Lo he llamado “abominable” durante casi un siglo y medio.
En 1879, le confié a mi querido amigo Joseph Hooker que el rápido desarrollo de todas las plantas superiores en tiempos geológicos recientes era un “misterio abominable”. Las plantas con flores —angiospermas— parecían aparecer repentinamente en el Cretácico, ya diversas, ya dominantes, sin una ascendencia clara. Desafiaba todo lo que creía sobre la acumulación lenta y gradual de modificaciones a través de la selección natural.
El misterio no me ha liberado. Y ahora, parece, se ha hecho más pequeño. Literalmente.
Semillas microscópicas suspendidas en ámbar de 99 millones de años
Acabo de terminar de leer un artículo publicado el mes pasado por Huang y Wang. Examinaron trozos de ámbar del valle de Hukawng en Myanmar, datados en aproximadamente 99 millones de años, el Cenomaniano temprano, cuando los dinosaurios aún gobernaban y se suponía que las angiospermas apenas comenzaban su ascenso.
Lo que encontraron suspendido en la resina no fue una flor grande. Fue algo mucho más sutil.
Semillas.
Miles de ellas.
Estas no son las semillas robustas de las coníferas y cícadas que dominaron la era. Estas son “semillas de polvo”, propágulos microscópicos que varían de 30 a 260 micrómetros. Algunas poseen delicadas alas membranosas para la dispersión por el viento. Tienen un asombroso parecido con las semillas de las orquídeas modernas.
En un solo bloque de ámbar más pequeño que mi uña, contaron 66 semillas de lo que parece ser un solo fruto.
El código genético está escrito en probabilidad, no en poesía. Pero a veces los descubrimientos más significativos provienen de los lugares más inesperados: el microscopio.
Siempre he sostenido que la imperfección del registro geológico es la mayor objeción a mi teoría. Solo vemos fragmentos: unas pocas páginas arrancadas de una vasta biblioteca, escritas en un idioma que todavía estamos aprendiendo a leer.
Estas semillas de polvo me recuerdan que gran parte de la historia de la vida estaba escrita en letras demasiado pequeñas para que las viéramos sin la lente adecuada. ¿Cuántos otros secretos yacen sepultados en ámbar, esperando a que alguien lo suficientemente paciente muela, pula y mire a través del microscopio?
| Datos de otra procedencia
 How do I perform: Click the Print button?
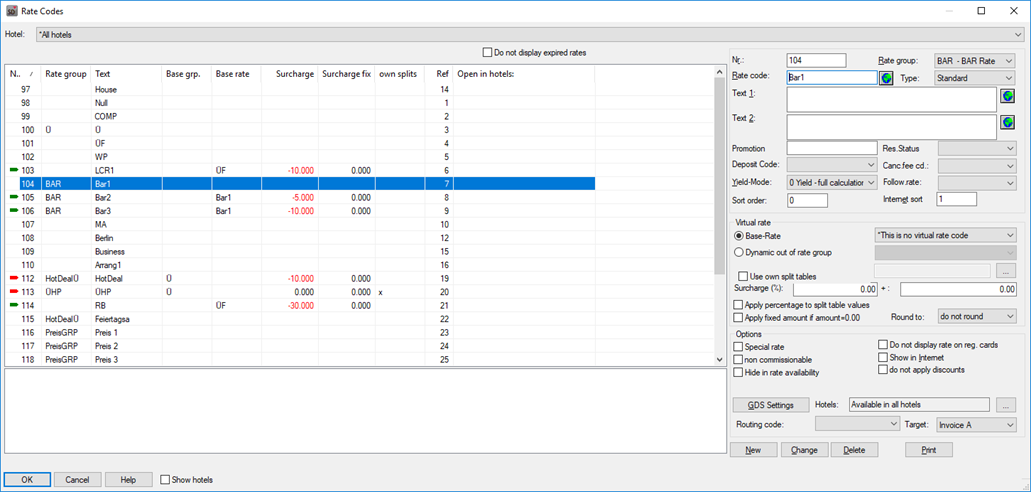click(929, 450)
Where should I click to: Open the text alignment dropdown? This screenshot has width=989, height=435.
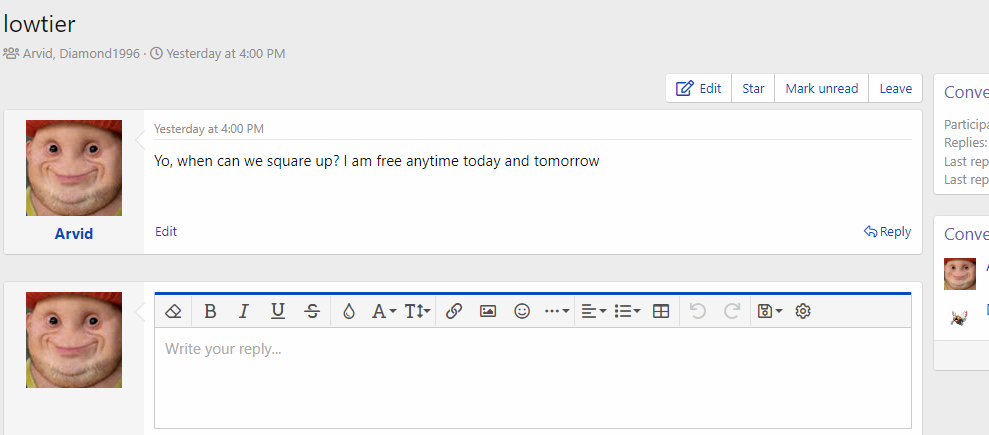593,311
El misterio sigue siendo abominable. Pero al menos ahora sé dónde buscar.
Referencia: Huang, W. & Wang, X. Fossil evidence of orchid-like dust seeds in Myanmar amber featuring early angiosperm radiation. Sci. Rep. 15, 43177 (2025). Fossil evidence of orchid-like dust seeds in Myanmar amber featuring early angiosperm radiation | Scientific Reports.